* [Datensatz]
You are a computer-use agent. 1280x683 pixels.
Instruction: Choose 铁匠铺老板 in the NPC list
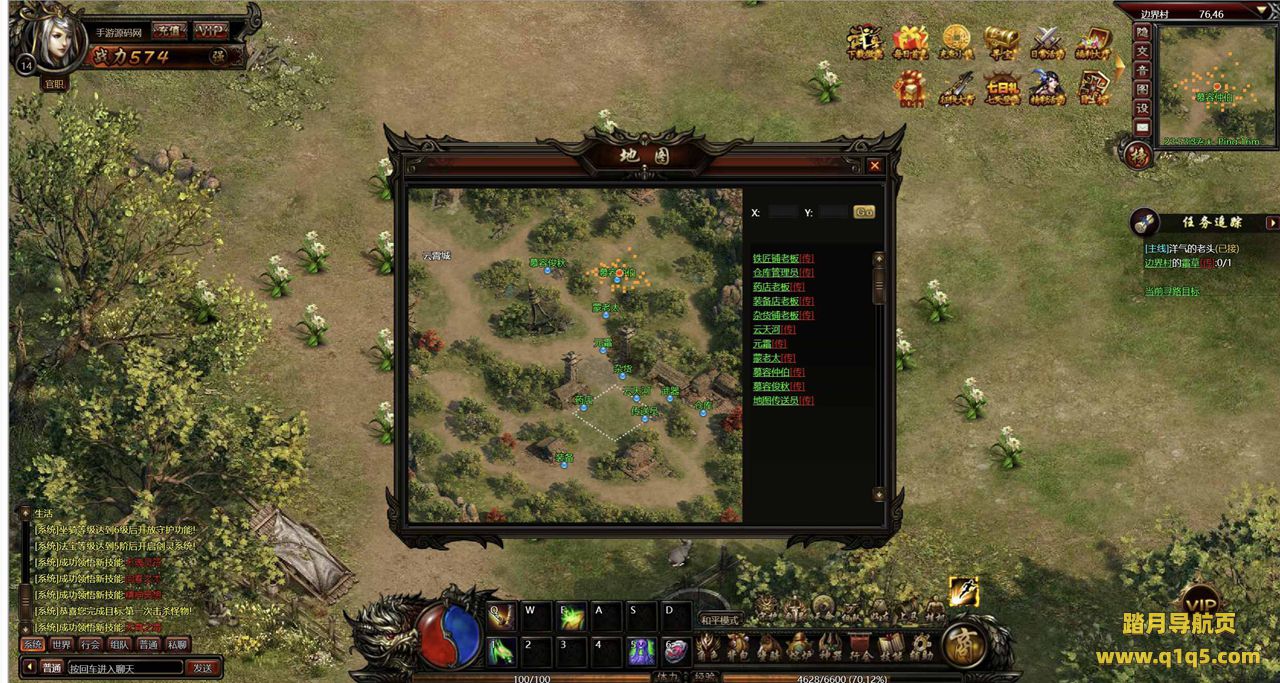click(776, 259)
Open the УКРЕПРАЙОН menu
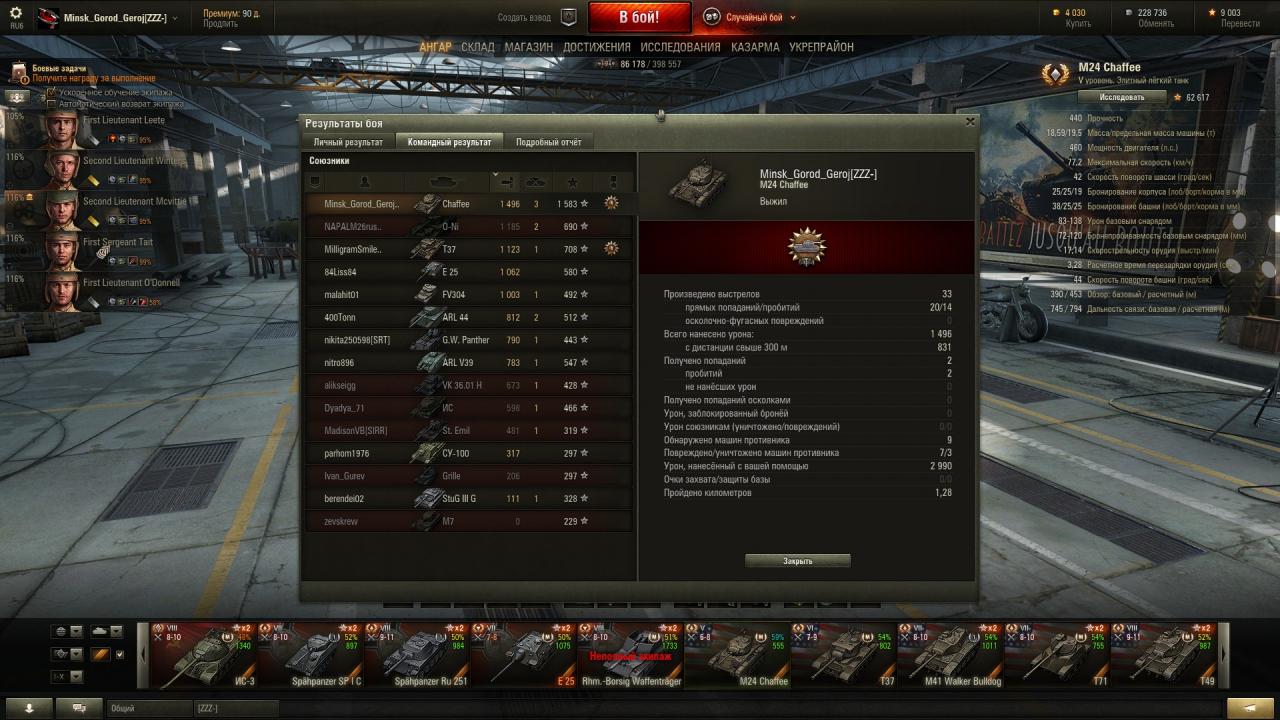Viewport: 1280px width, 720px height. tap(821, 47)
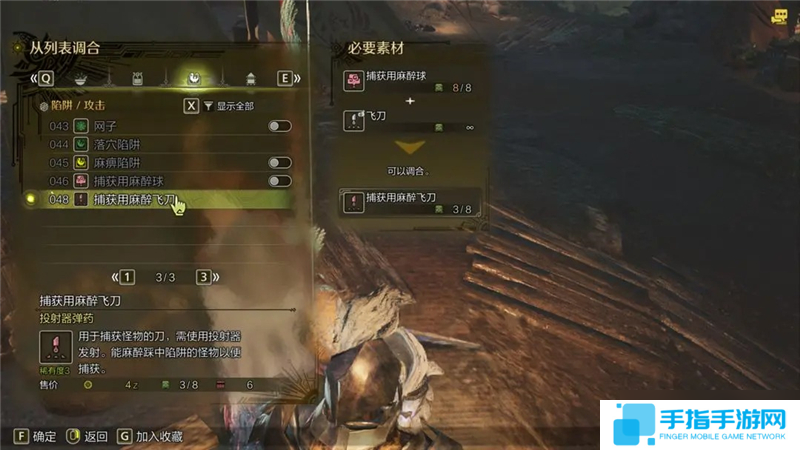Open the yellow chat icon in the corner

[x=779, y=15]
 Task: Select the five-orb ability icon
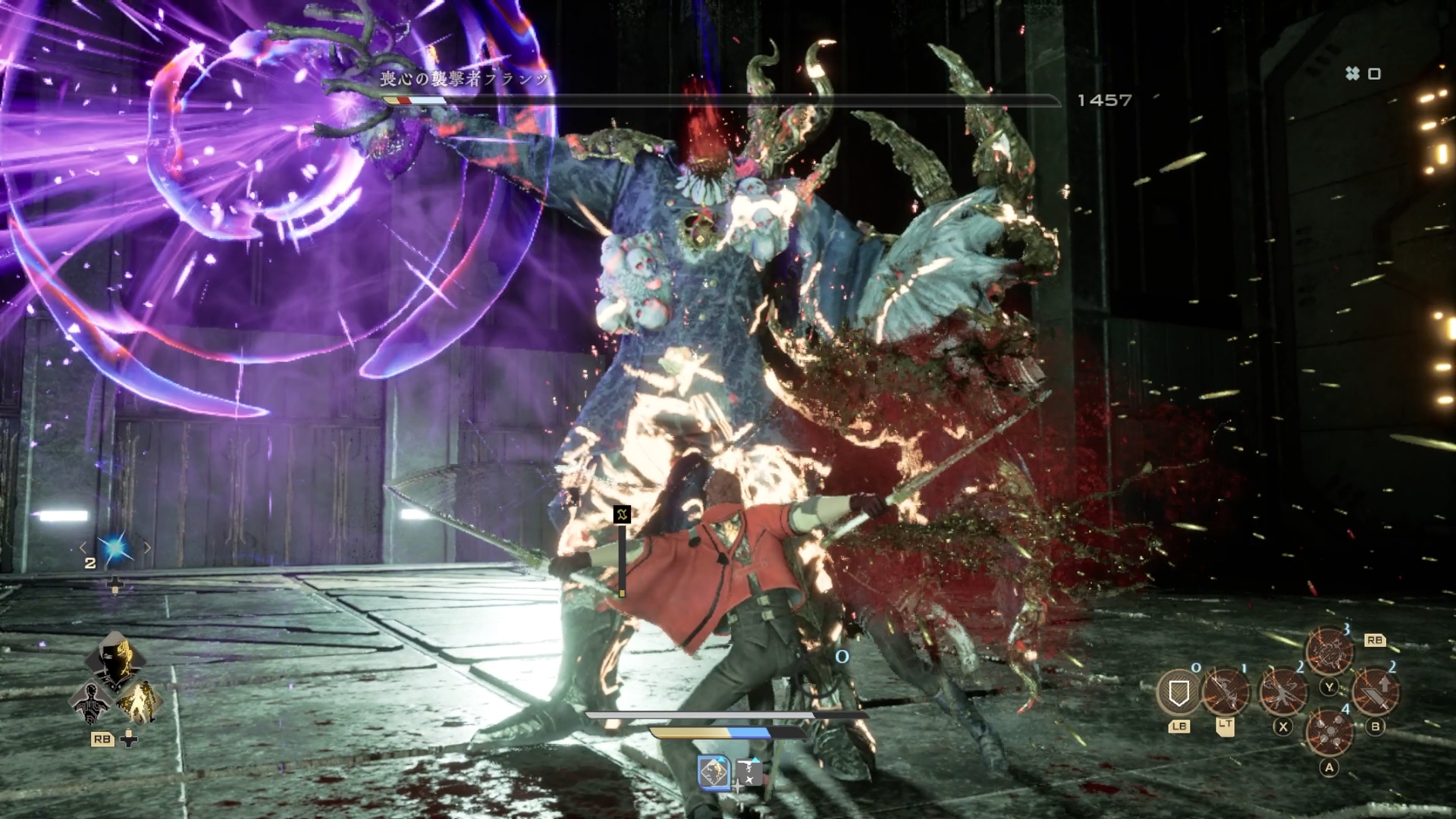(x=1329, y=732)
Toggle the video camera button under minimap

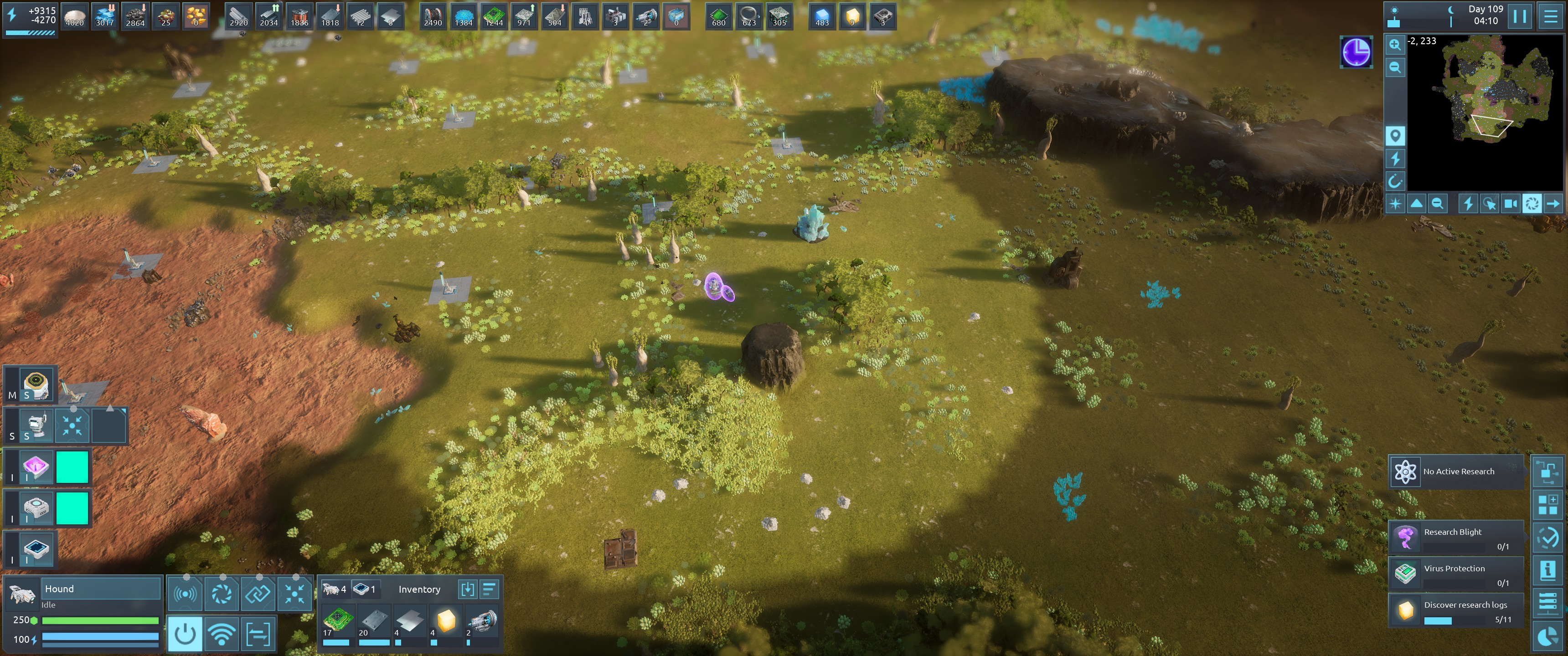[x=1510, y=204]
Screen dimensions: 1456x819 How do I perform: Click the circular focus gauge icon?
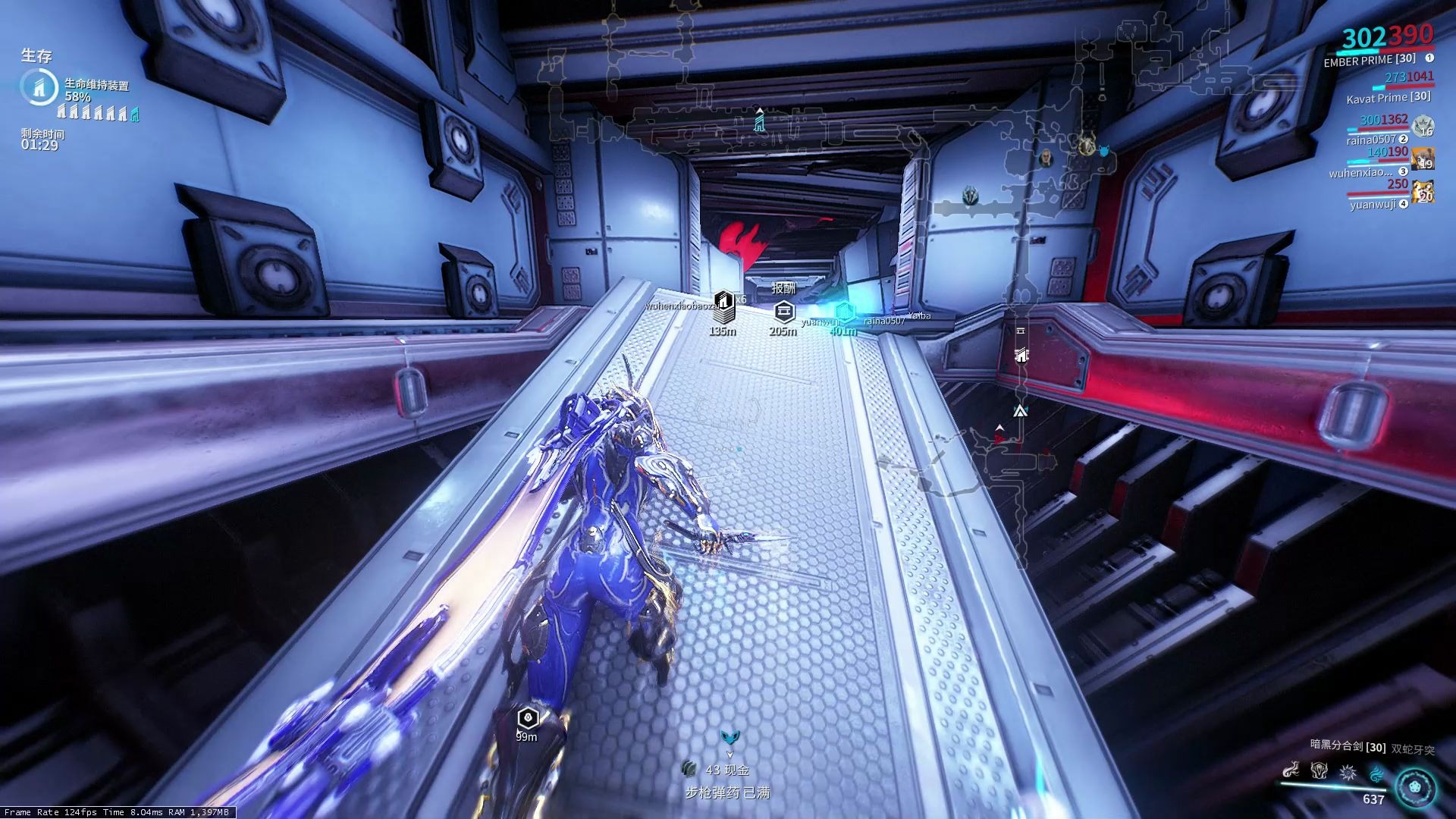pos(1415,786)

* [Aufgabe] Bitte tauschen Sie in sämtlichen Daten oben "minimap" gegen "mini-map" aus und geben Sie die Zeilen sonst unverändert wieder. Lassen Sie dabei die Bilder weg.

* [Endergebnis]
You are a computer-use agent. 1280x683 pixels.
Instruction: Choose 铁匠铺老板 in the NPC list
click(776, 259)
Open the УКРЕПРАЙОН menu
Viewport: 1280px width, 720px height. tap(821, 47)
Open the yellow chat icon in the corner

[x=779, y=15]
 Task: Select the five-orb ability icon
(x=1329, y=732)
Toggle the video camera button under mini-map

[x=1510, y=204]
Screen dimensions: 1456x819 How do I perform: Click the circular focus gauge icon?
pos(1415,786)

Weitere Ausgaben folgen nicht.